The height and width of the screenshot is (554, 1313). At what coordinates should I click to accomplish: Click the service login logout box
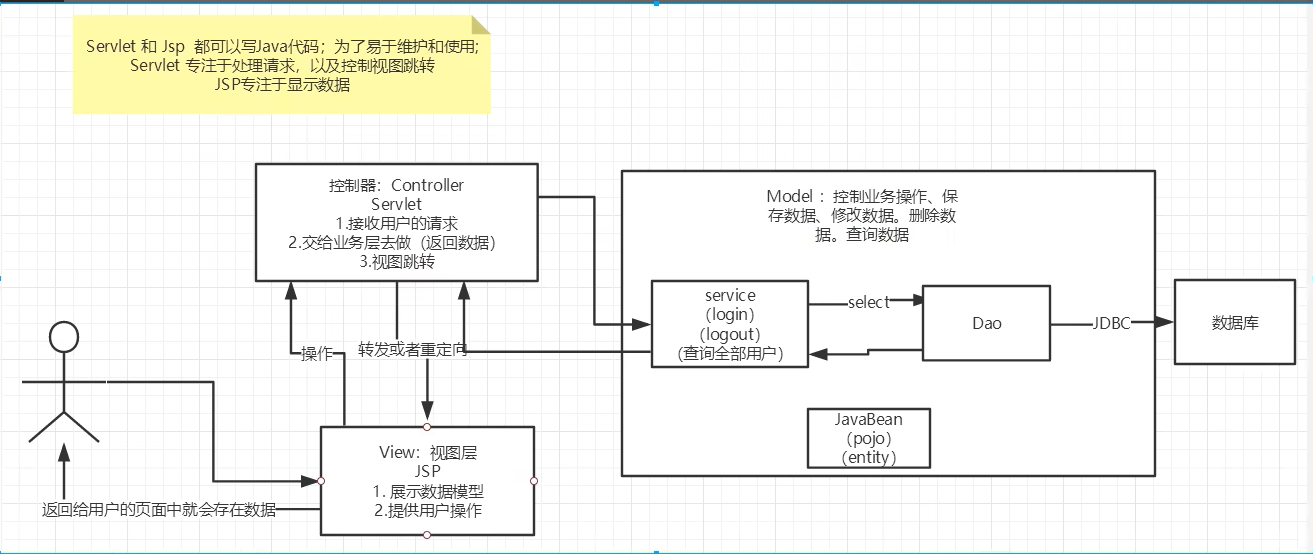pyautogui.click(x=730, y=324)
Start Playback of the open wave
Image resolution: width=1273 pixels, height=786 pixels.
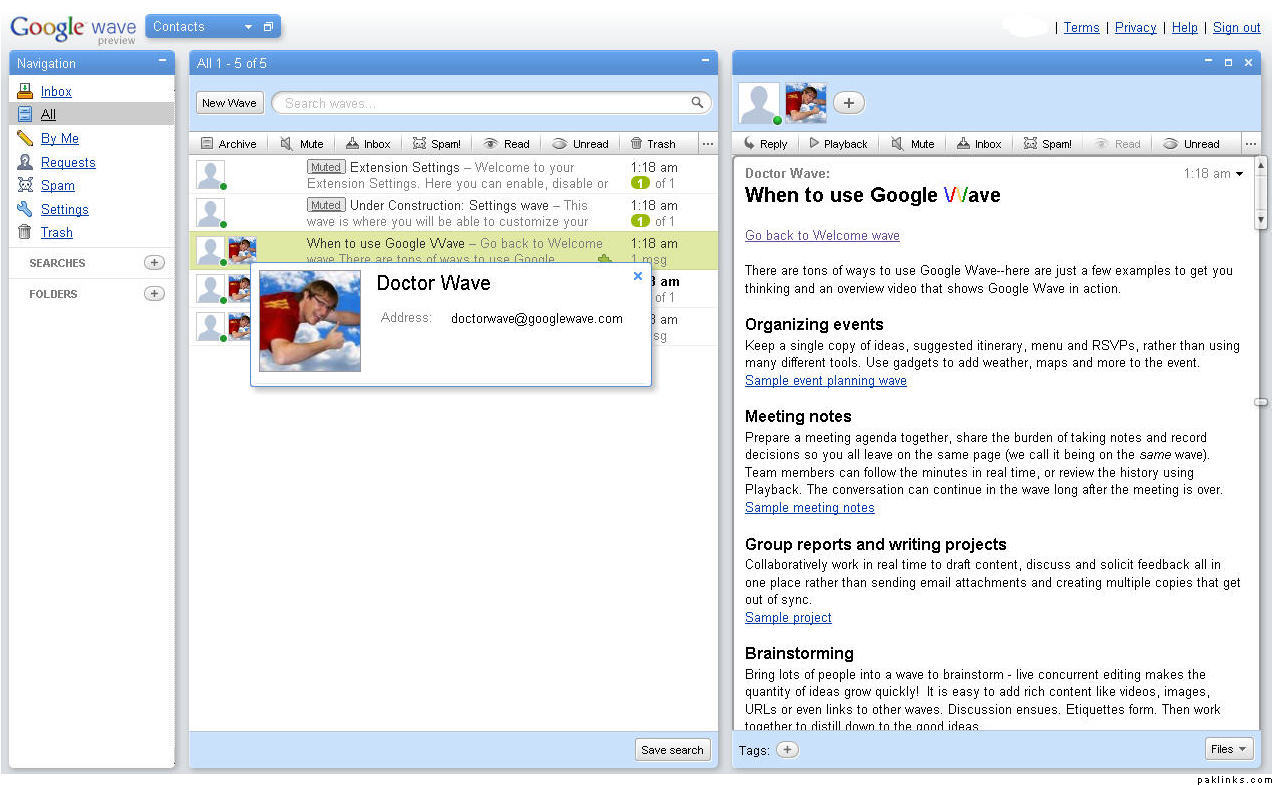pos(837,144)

### Exercise objective
Print the records above exactly, minus pictures.

### Solved exercise
The height and width of the screenshot is (554, 1313). At what coordinates should I click to accomplish: Click the service login logout box
pyautogui.click(x=730, y=324)
Start Playback of the open wave
Image resolution: width=1273 pixels, height=786 pixels.
pos(837,144)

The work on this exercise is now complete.